This article re-examines the argument presented by the economic historian Karl Polanyi in his major work, The Great Transformation, regarding the integration of money into a self-regulating market system in the United States. Polanyi argued that money was only included in the self-regulating market system in 1900 with the establishment of a formal gold standard. The establishment of the Federal Reserve System appeared to be the initial response to this development. It is the contention of this article that money was included in the self-regulating market system as early as 1879 with the establishment of a de factor gold standard. In addition, while the Federal Reserve System was a response to the self-regulating market system it was not the initial central banking response, due to the intervention of the U.S. Treasury in the free operation of the gold standard, nor was it a complete response due to the nature of the theory underlying the Federal Reserve Act.

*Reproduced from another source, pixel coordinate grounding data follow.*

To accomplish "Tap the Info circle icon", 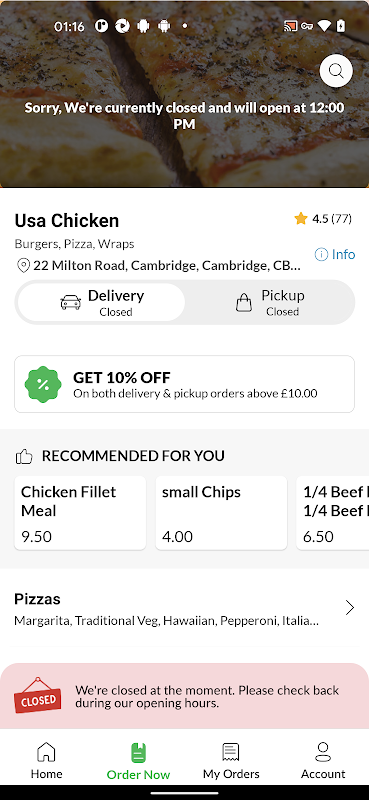I will 321,254.
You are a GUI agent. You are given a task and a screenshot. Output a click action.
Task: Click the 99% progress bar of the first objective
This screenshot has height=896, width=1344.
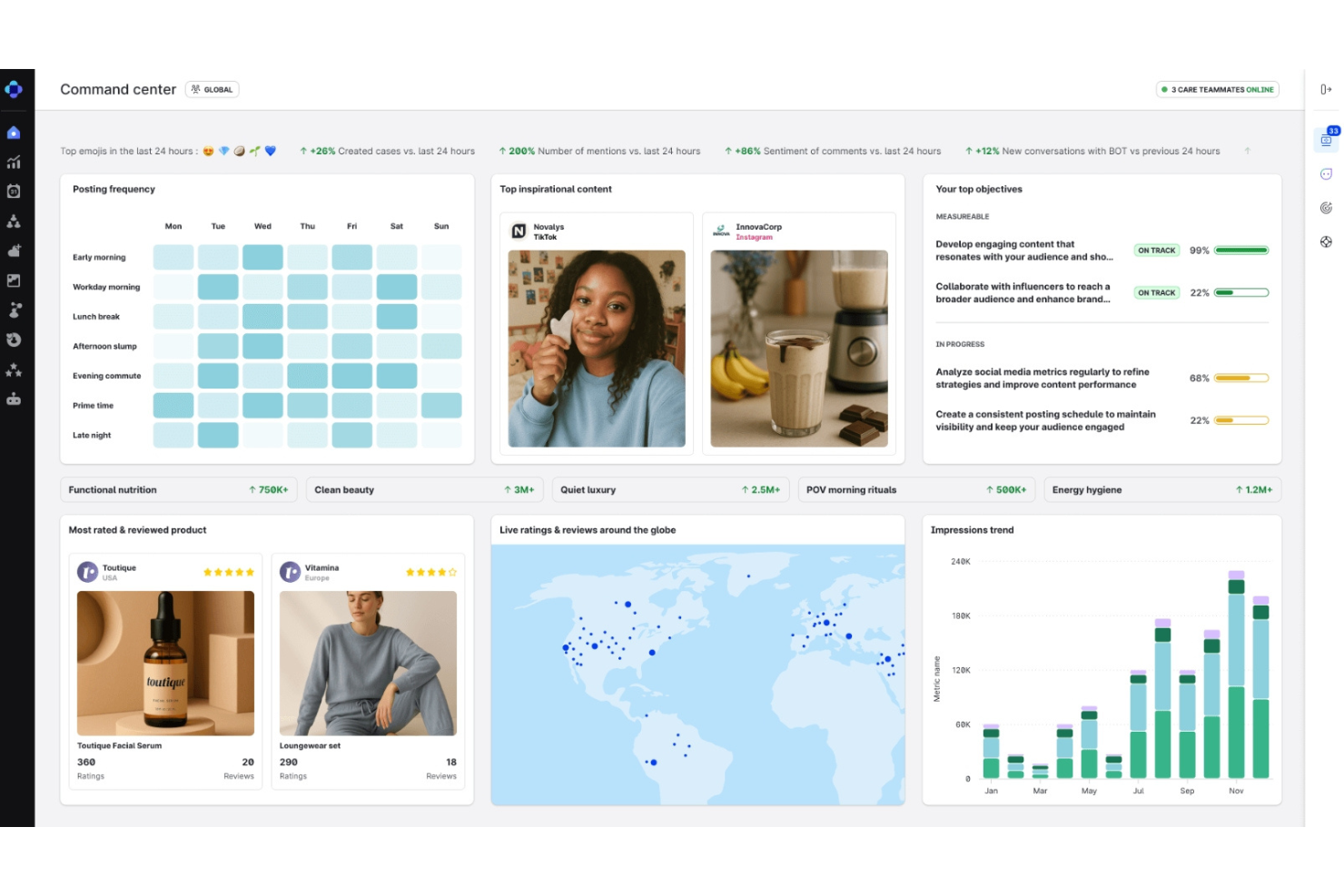pos(1240,250)
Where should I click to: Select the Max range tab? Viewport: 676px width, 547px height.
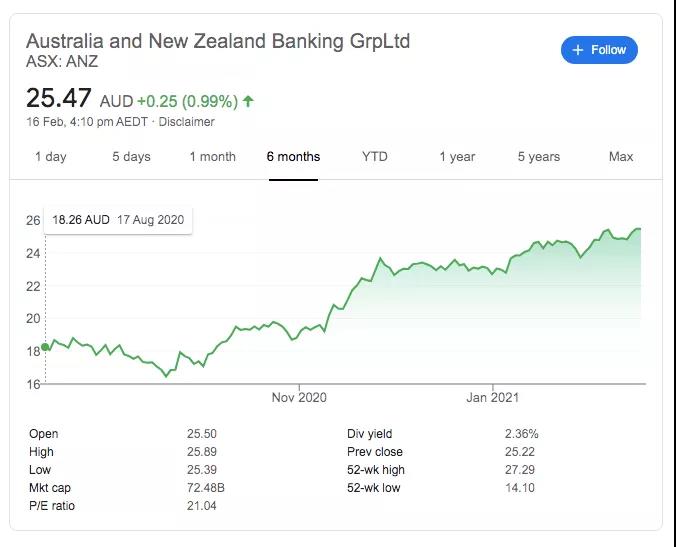[x=621, y=156]
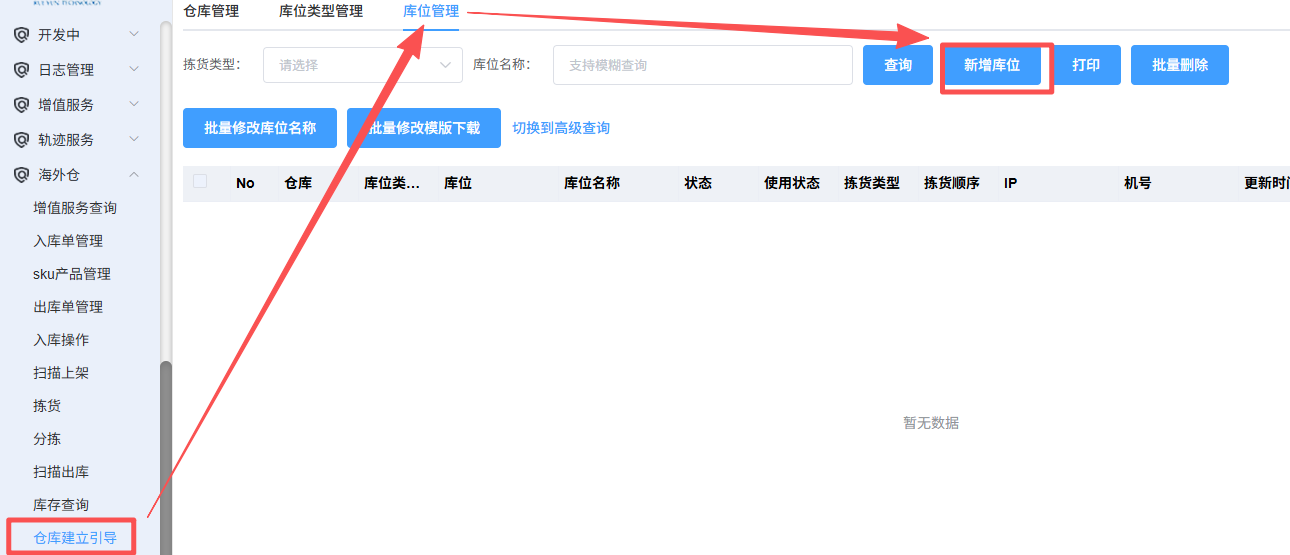Click 切换到高级查询 link

[x=561, y=128]
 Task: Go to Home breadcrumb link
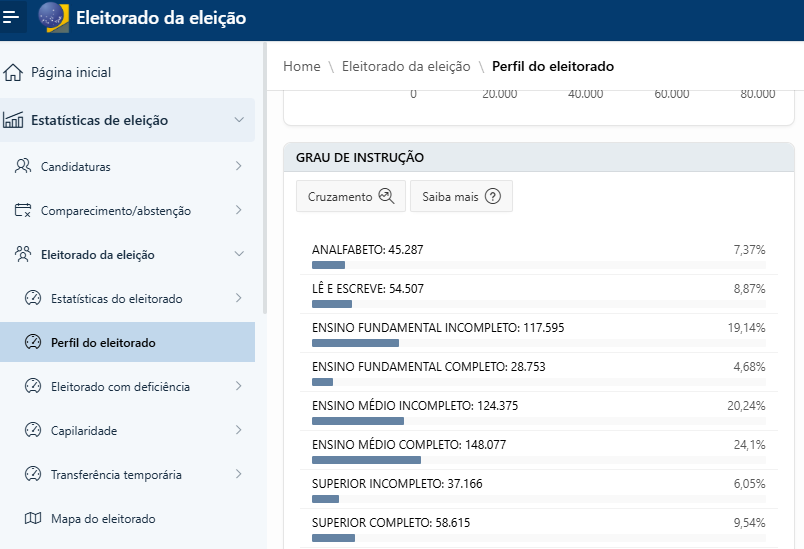[302, 66]
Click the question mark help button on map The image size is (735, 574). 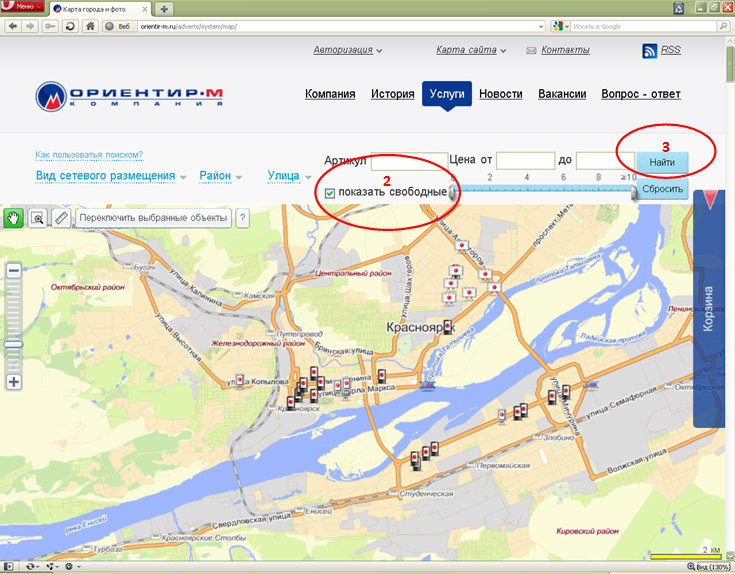pos(242,217)
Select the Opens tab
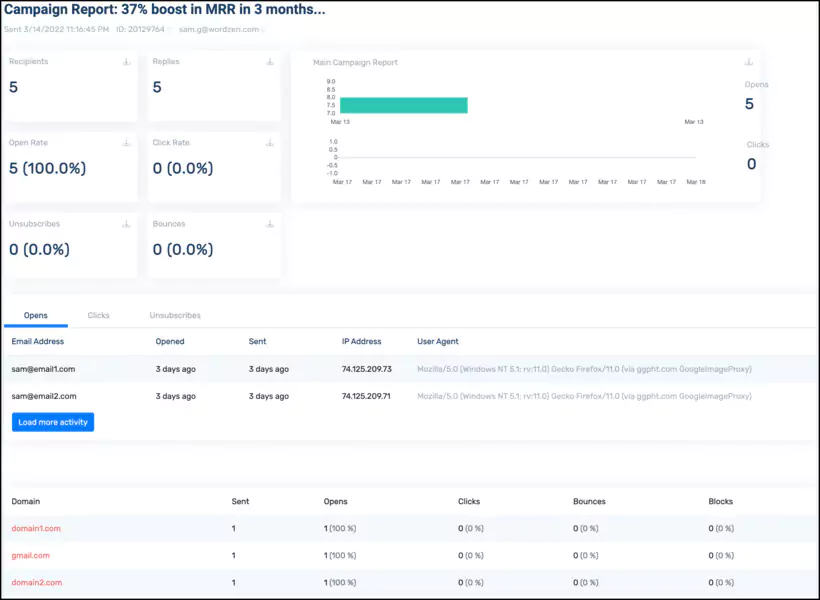Viewport: 820px width, 600px height. [x=36, y=315]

The purpose of this article is to re-examine the argument presented by the economic historian Karl Polanyi in his major work, The Great Transformation, regarding the integration of money into a self-regulating market system in the United States. It should be noted at the outset that Polanyi focused only briefly on the experience of the United States in this work. The Great Transformation is primarily concerned with the "double movement" observed in 19th century England, i.e., with the attempt to establish a self-regulating market system during the 19th century and the steps that English society took to protect itself from the unintended effects of this process.
Karl Polanyi, in The Great Transformation: The Political and Economic Origins of Our Time (Boston: Beacon Press, 1944) analyzes the history of the rise and fall of nineteenth century market society.